## [ISTRUZIONI]
1. Trascrivi dal commento su Luca il passo che comincia con "Gesù inaugura l’inizio" e prosegue fino a "cuore di Dio.".
2. Nel commento su Luca, qual è il nome della nuova giustizia?

## [BRANO CITATO]
=-=-=
31 Gen DOMENICA 30.01.2022
Luca, 21-30
Gesù nel commento al testo di Isaia non inserisce nessuna pratica religiosa, non annunzia dogmi o leggi etiche. Ma annunzia la nascita di un mondo nuovo, un mondo dove gli esclusi della storia sono posti al centro. Gesù in questo discorso cancella la paura di Dio. E’ un Dio che apre gli occhi a coloro che sono accecati dalla bramosia del potere e del denaro, dalla volontà di dominare gli altri.
Gesù inaugura l’inizio del superamento della giustizia come la intendevano i nazareni e ogni ebreo osservante. Non più “occhio per occhio”, la purità che divide ed emargina ma la nuova giustizia il cui nome è carità, fraternità, dove gli uomini si sentono fratelli perché figli dell’unico Padre, dove la comunione e la condivisione fondano le nuove relazioni in un mondo secondo il cuore di Dio.
=-=-=
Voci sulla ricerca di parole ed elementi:
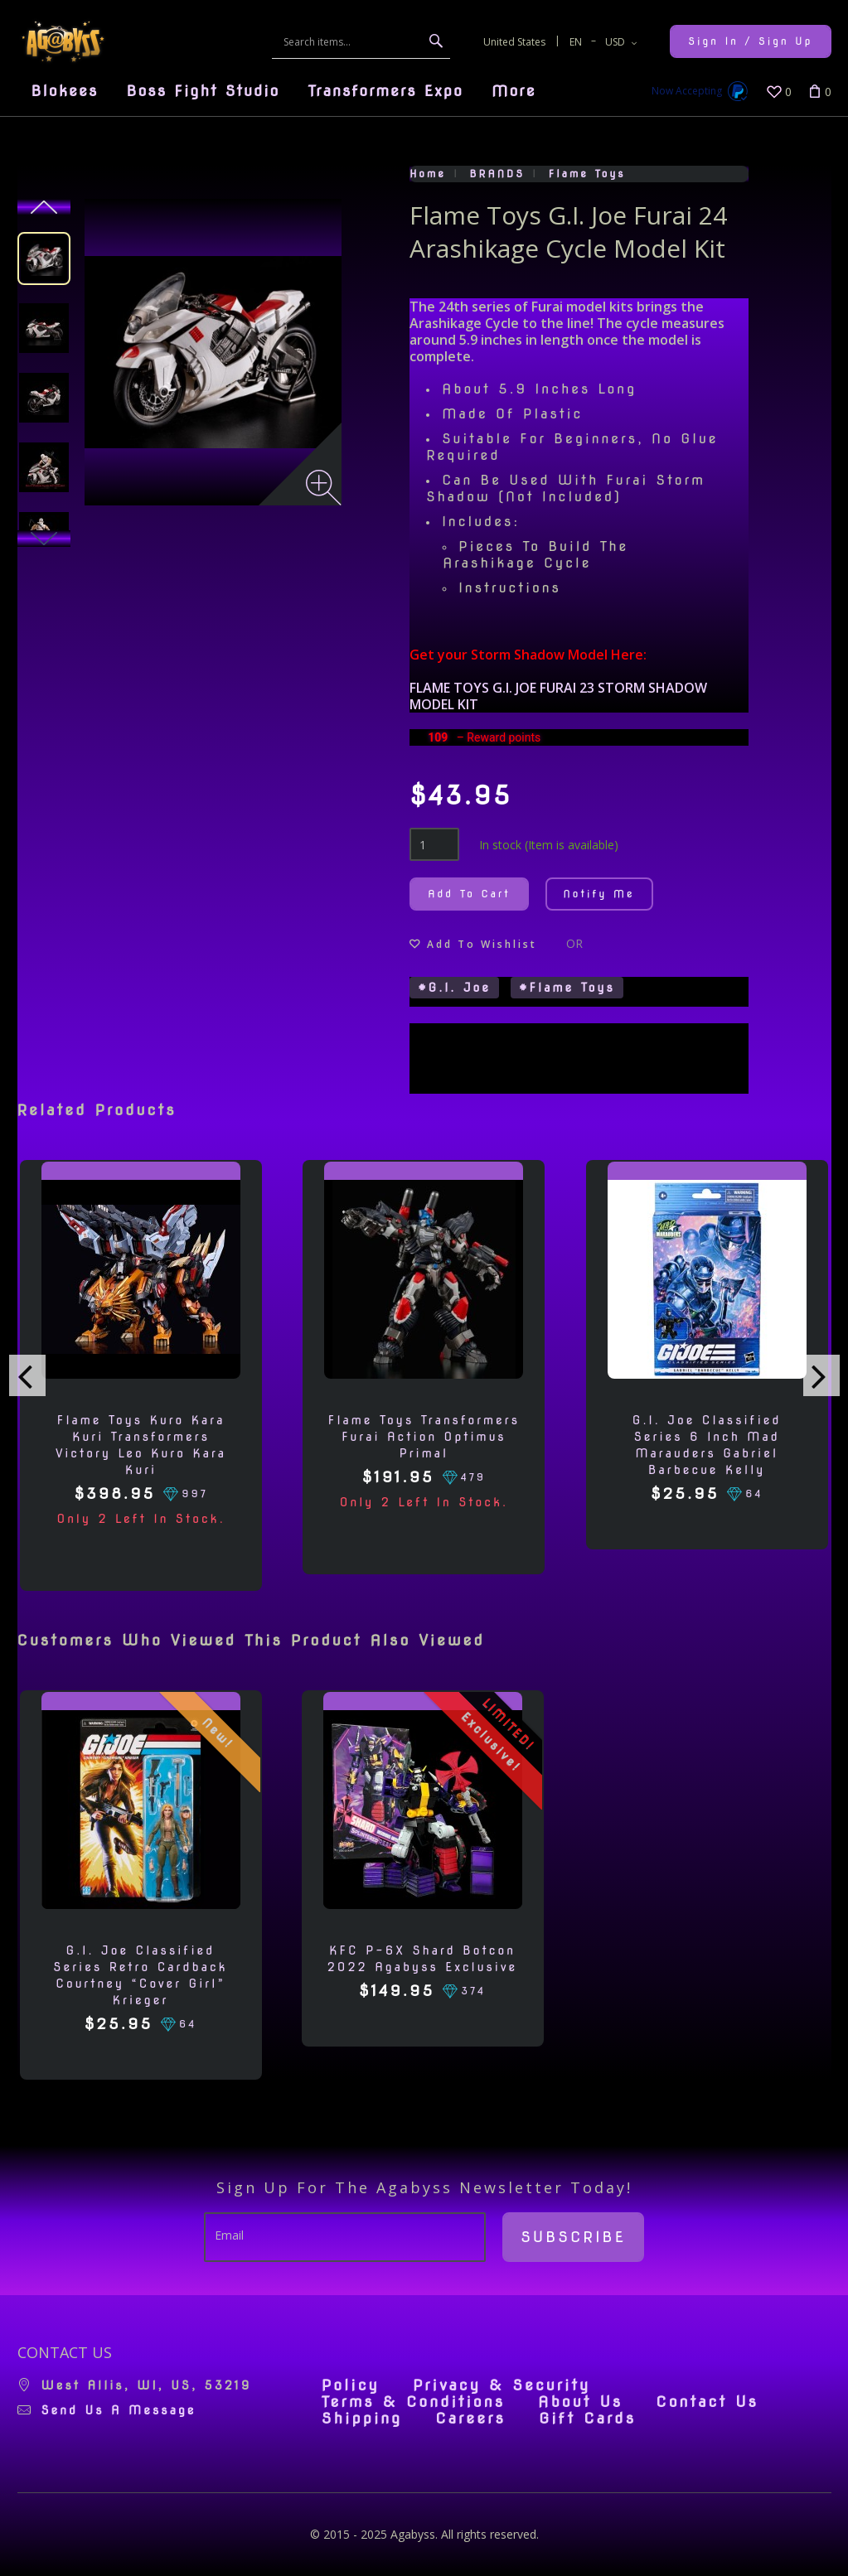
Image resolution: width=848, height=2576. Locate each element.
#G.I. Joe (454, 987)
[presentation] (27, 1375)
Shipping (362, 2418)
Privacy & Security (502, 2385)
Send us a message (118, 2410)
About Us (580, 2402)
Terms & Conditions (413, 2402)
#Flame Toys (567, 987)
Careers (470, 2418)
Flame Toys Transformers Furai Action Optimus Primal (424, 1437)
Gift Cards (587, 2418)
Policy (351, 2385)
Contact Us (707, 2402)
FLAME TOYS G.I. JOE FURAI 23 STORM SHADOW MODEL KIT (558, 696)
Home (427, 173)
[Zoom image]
=-=-=
## [RISPOSTE DATE]
1.
Gesù inaugura l’inizio del superamento della giustizia come la intendevano i nazareni e ogni ebreo osservante. Non più “occhio per occhio”, la purità che divide ed emargina ma la nuova giustizia il cui nome è carità, fraternità, dove gli uomini si sentono fratelli perché figli dell’unico Padre, dove la comunione e la condivisione fondano le nuove relazioni in un mondo secondo il cuore di Dio.

2. Carità, fraternità.